Chilean foreign minister Heraldo Muñoz spoke out about Chile’s defense plan against Bolivia’s maritime claim on Tuesday. Both countries will present their oral arguments on March 19 and 28 in The Hague, Netherlands, before the International Court of Justice, or ICJ. This is the final stage of a lawsuit filed by the Bolivian government in 2013.
The maritime dispute is over a century old, dating back to land seizures in 1879 during the War of the Pacific that cut Bolivian territory off from the sea. Recently, Bolivian president Evo Morales has accused Chile of making deceptive and unfulfilled promises under the governments of Sebastián Piñera and Michelle Bachelet on Bolivian access to the sea. Sacha Llorenti, one of the two officials representing Bolivia at the ICJ, states that Bolivia’s access to the sea is an “historical right” and is confident that the ICJ will rule in Bolivia’s favor. However, Muñoz, the Chilean minister, maintains that the dispute was justly resolved in a treaty signed in 1904, 25 years after the end of the war.
HEADLINES FROM THE WESTERN HEMISPHERE
Javier Nava Soria , accountant of former Veracruz governor Javier Duarte de Ochoa, was extradited from Spain to Mexico on Tuesday . Nava Soria is considered to be one of the key men in Governor Duarte’s corrupt tenure as governor of Veracruz, which ended in Duarte’s early resignation and escape to Guatemala, where he was later captured and extradited. Nava Soria was detained by the Interpol in Spain on April 19, 2017, and on charges of organized crime and illegal handling of resources.
Ricardo Anaya Cortés, Mexican presidential candidate for the PAN coalition, was accused on Tuesday of money laundering. Anaya denied the claims, stating that they were part of a “dirty war” carried out by his opponent José Antonio Meade, from the PRI coalition. The president of the senate and member of Anaya’s political party, Ernesto Cordero, called for an immediate investigation into the accusation, stating that suspicions of wrongdoing by contenders for the presidency need to be investigated swiftly. According to a recent voter survey, Anaya is polling at second place, six points behind leftist candidate Andrés Manuel López Obrador.

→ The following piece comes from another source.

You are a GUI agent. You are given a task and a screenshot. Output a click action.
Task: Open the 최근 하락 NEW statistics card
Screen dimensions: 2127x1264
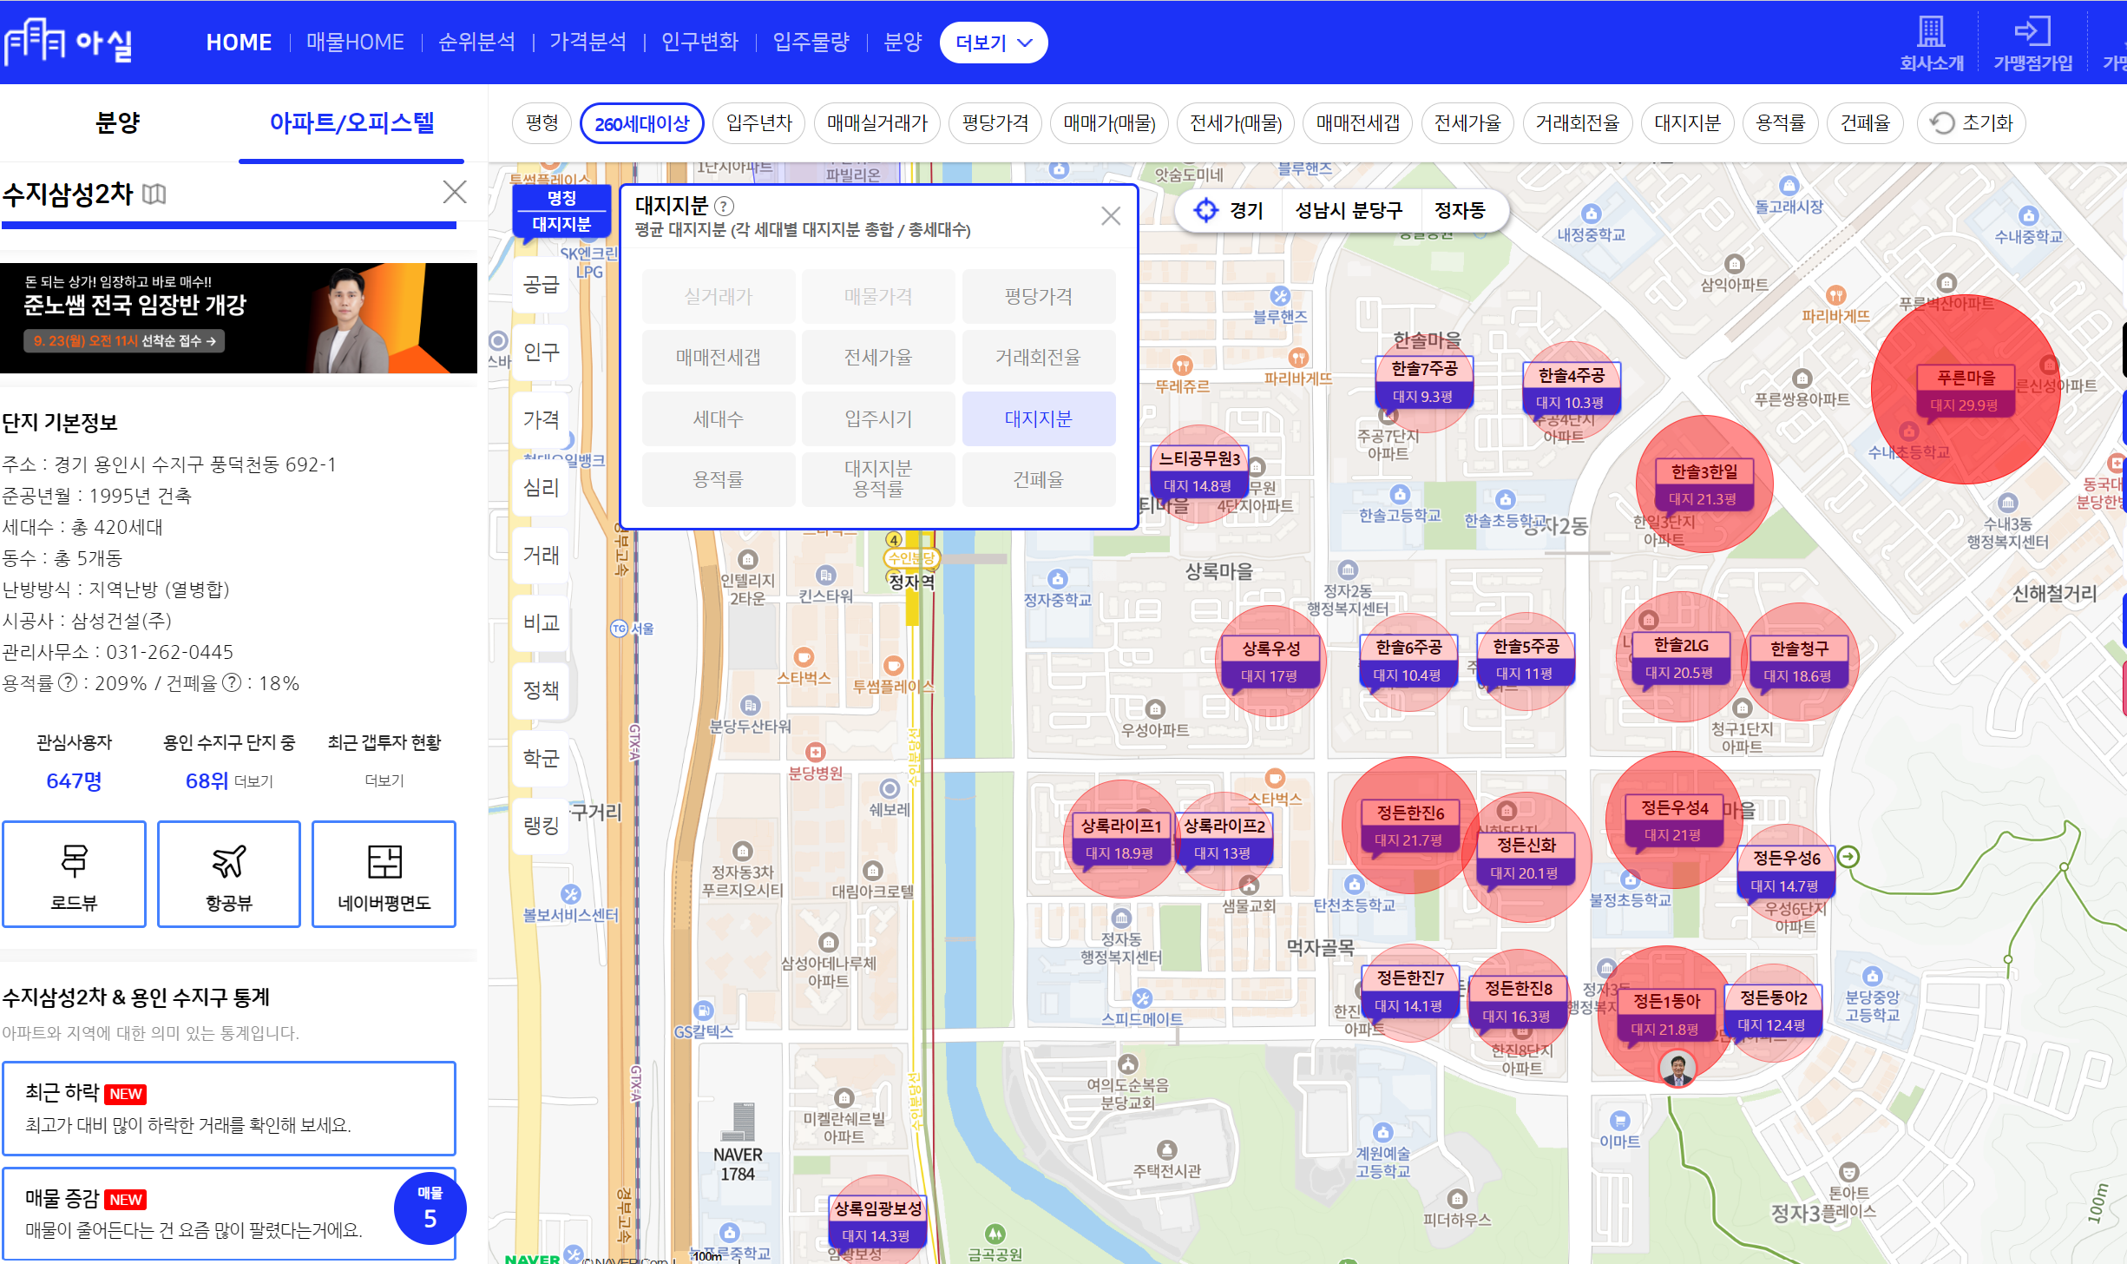click(229, 1108)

Five months since Hurricane Maria hit Puerto Rico, the U.S. territory is grappling with a rise in suicide rates and a battle over how much debt the already bankrupted island can handle. Meanwhile, lawmakers raised fears that the $16 billion aid package approved by Congress for Puerto Rico would flow to the island’s bondholders’ pockets, instead of toward their initial purpose, namely Medicaid and housing reconstruction.
The Latin American Financial Action Group, or GAFILAT, a regional anti-money laundering body recently released a report on Panama’s progress—and significant remaining gaps—tackling dirty money. After the Panama Papers investigation shed light on the lack of transparency and venality in financial centers, this new report shows there has been some legislative progress, although there is little evidence that the new laws actually stop offshore illegal activity, and highlights there are at least 500,679 Panamanian companies potentially being used for financial crime.
Vice-President of Ecuador María Alejandra Vicuña said Venezuela should be present at the Summit of the Americas that will be held in Peru next April. She said Venezuela should be there to listen to recommendations and suggestions from other countries, and restated her country’s opposition to any kind of intervention, especially of a military kind. Currently, only Cuba, Bolivia and Ecuador have expressed opposition towards the decision to exclude Venezuela from the summit.
A supermarket chain in Colombia was looted yesterday night after the Office of the Attorney General announced it was a money-laundering cover belonging to the FARC former guerrilla, the police had to order a curfew in some towns. The FARC, now a political party, denied any link to the supermarkets early today, if the Attorney General can prove the FARC are hiding money to avoid redressing it’s victims the peace process could flounder.
Thousands rallied in front of the Argentine Congress on Monday to demand legal abortion. Activists from the National Campaign for the Right of Legal, Free and Safe Abortion led the protests with green handkerchiefs and flags reading: “Sexual Education to decide, Contraceptives to avoid abortion, legal abortion to survive.” According to official data, nearly 500,000 women have clandestine abortions every year in Argentina and this is the first cause of maternal-related deaths.